Be Active Your Way Blog
Brett D. Owens, MD: Brett is an orthopaedic surgeon in the U.S. Army currently stationed at the United States Military Academy where he cares for student-athletes. He is new to blogging, but is excited to participate representing the American Orthopaedic Society for Sports Medicine.
David Geier, MD: Dr. Geier is an orthopaedic surgeon and the Director of MUSC Sports Medicine. He received a Bachelor of Arts degree in Economics from Wake Forest University and after completing medical school at the Medical University of South Carolina, he completed an orthopaedic surgery residency at the world-famous Campbell Clinic in Memphis, Tenn. He completed a sports medicine fellowship at Washington University in St. Louis, where he served as the team physician at Washington University in St. Louis and assisted in the orthopaedic care of the St.

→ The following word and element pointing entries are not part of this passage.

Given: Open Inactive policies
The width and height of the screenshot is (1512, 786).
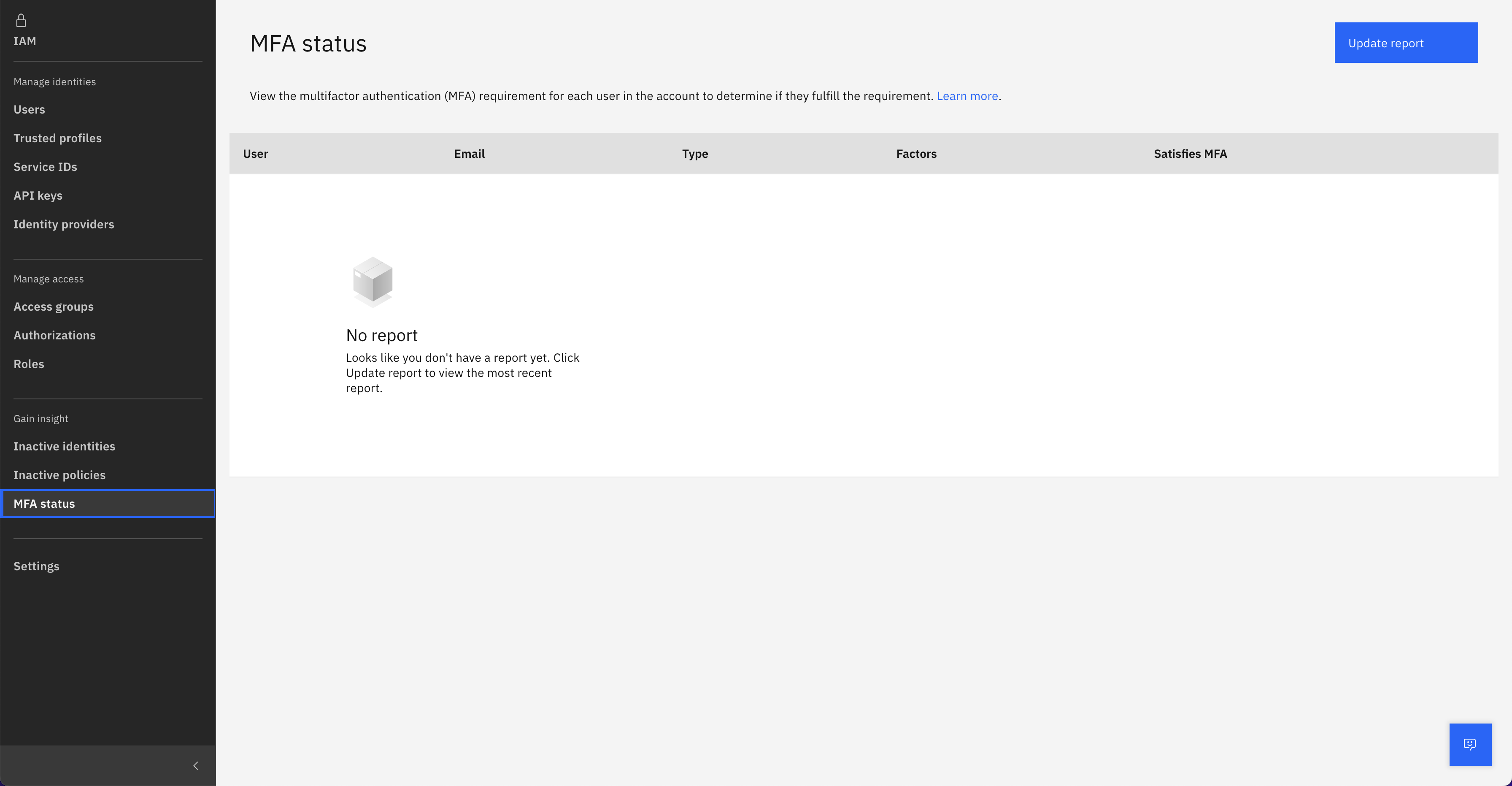Looking at the screenshot, I should (x=59, y=474).
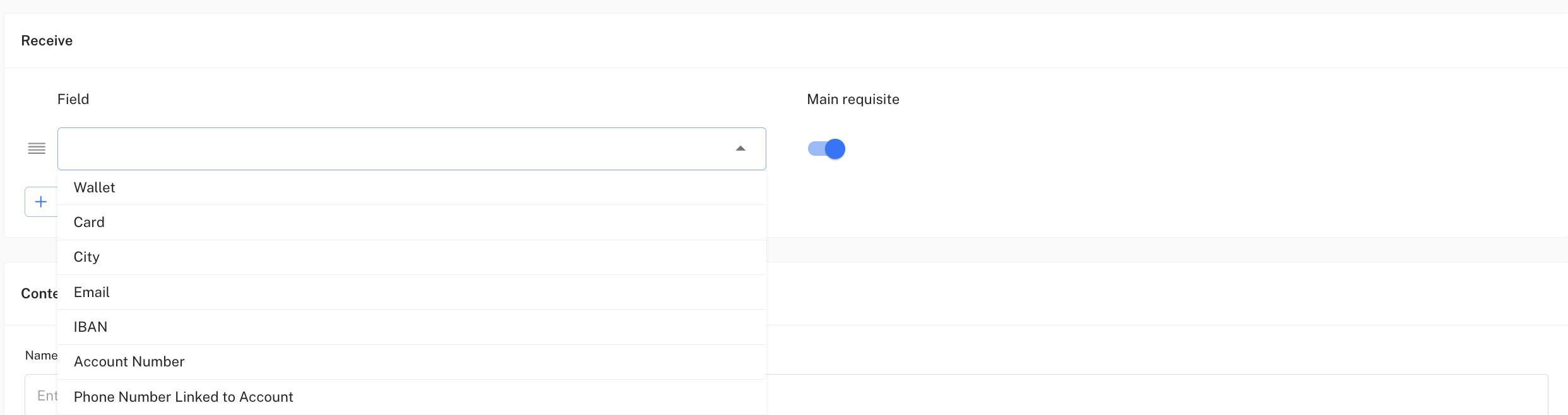Viewport: 1568px width, 415px height.
Task: Choose the Card option
Action: 89,223

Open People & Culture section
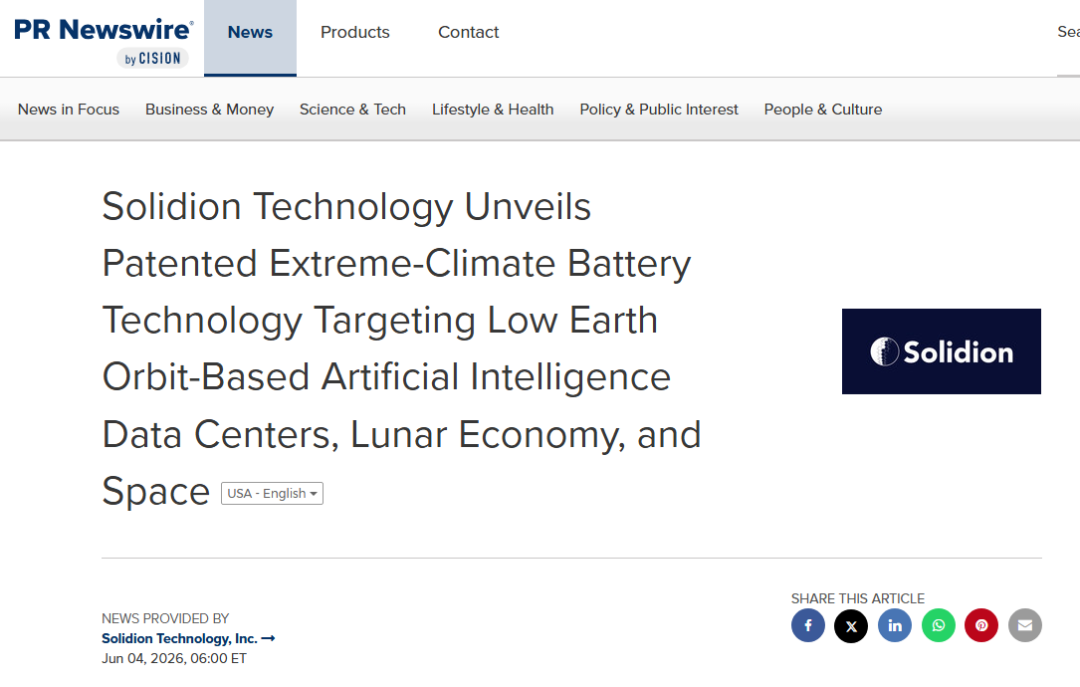pyautogui.click(x=823, y=110)
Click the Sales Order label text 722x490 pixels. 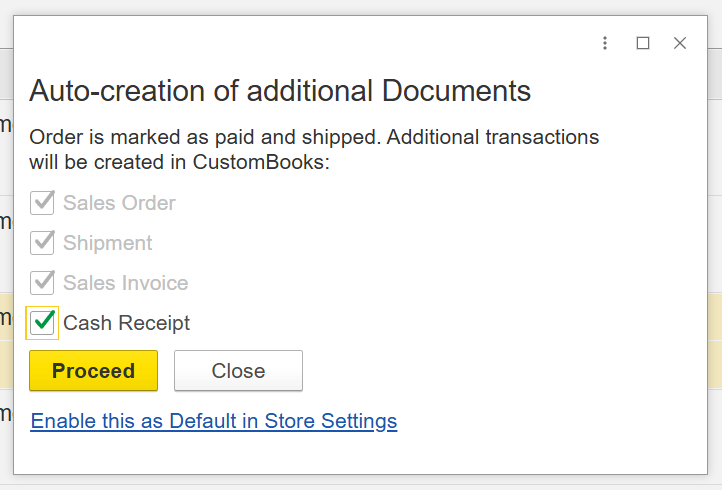point(119,203)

Louis Cardinals and St. Louis Rams. He returned to Charleston in 2005 and created the MUSC Sports Medicine program.
Dr. Geier is Board Certified in orthopaedic surgery. He is a member of the American Orthopaedic Society for Sports Medicine (AOSSM) and American Academy of Orthopaedic Surgeons, an associate member of the Arthroscopy Association of North America, and a member of the American College of Sports Medicine. He serves on the Public Relations Committee for AOSSM. He is a principal reviewer for the American Journal of Sports Medicine and a regular contributor for Outpatient Surgery magazine. He is the Head Team Physician for the Charleston Battery and Head Tournament Physician for the Family Circle Cup. He has served as orthopaedic consultant for professional and elite sports teams, including the United States Women’s Soccer team when they played in Charleston. He also serves as the head team physician for many area high schools and is the head physician for many recreational sports teams and leagues.
By Dr. David Geier, AOSSM
One of the most common reasons patients give for not exercising is an injury or pain. People often use knee or shoulder pain or some other limitation as an excuse for not playing sports or being physically active. And while certainly musculoskeletal injuries can affect participation, rarely should these injuries keep people on the sidelines permanently.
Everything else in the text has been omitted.